For the whole year, DGBAS section chief Jasmine Mei (梅家瑗) said GDP would stay above 2 percent given current conditions, with the agency forecasting 2.08 percent growth.
However, if global economic momentum declines even further in the near future, it will make it more difficult for the nation to meet the 2 percent GDP growth rate goal, Mei said.
As for inflation, the DGBAS revised upward its forecast for annual growth in the consumer price index (CPI) to 1.9 percent, from the 1.84 percent it estimated last month, citing the negative impact of volatile weather on global food markets.
A severe drought in the US has been causing international grain prices to rise, while heavy precipitation in Taiwan in June drove up prices for vegetables and fruit, the DGBAS report said.
HSBC Asia Greater China economist Donna Kwok (郭浩庄) said the chances that the central bank would cut interest rates in September had risen after the DGBAS downgraded its GDP forecast.
However, Kwok retained her view that the central bank would keep policy rates steady at 1.875 percent when it next meets, as headline inflation is still trending upward, with domestic demand holding up on the back of a resilient job market.

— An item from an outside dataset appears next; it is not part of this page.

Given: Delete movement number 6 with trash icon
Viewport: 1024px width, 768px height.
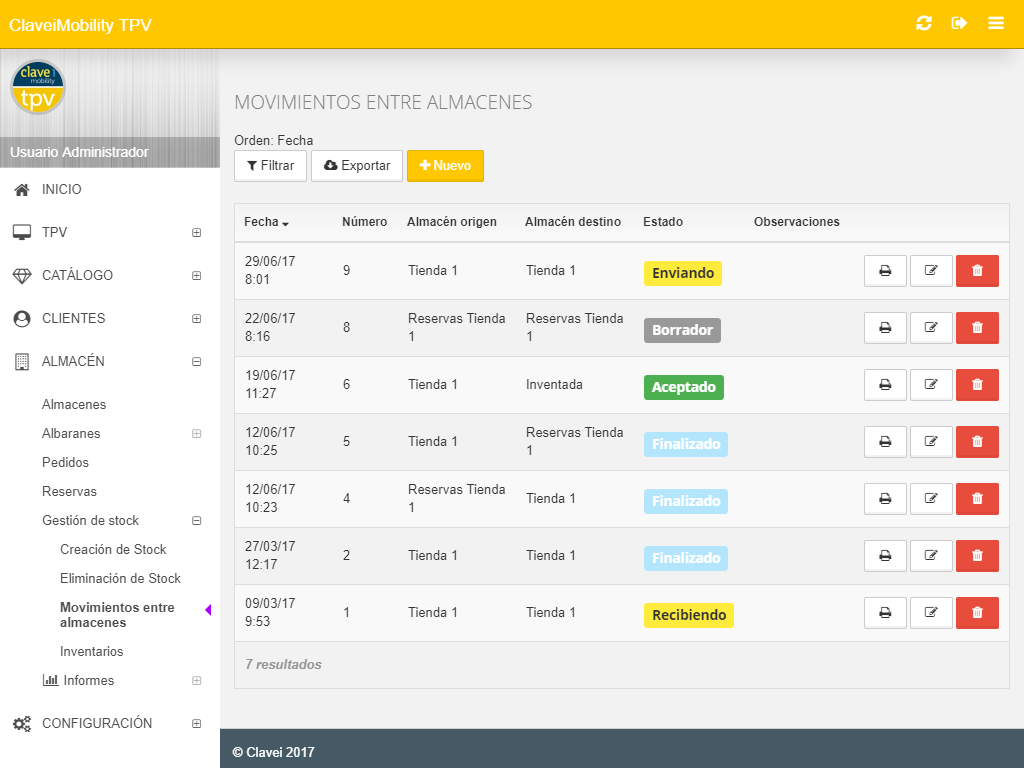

“Sluggish global trade flows are preventing Taiwan’s economy from growing at its full potential, but its economic fundamentals are holding firm,” Kwok said in a statement.
Despite the disappointing news, Taiwan’s GDP expanded 3.16 percent on a seasonally adjusted annualized rate in the second quarter, from the 1.31 percent it recorded in the first quarter, DGBAS data showed.
This has provided more evidence that Taiwan may resume year-on-year expansion in the third quarter and avoid re-entering a recession, Kwok said.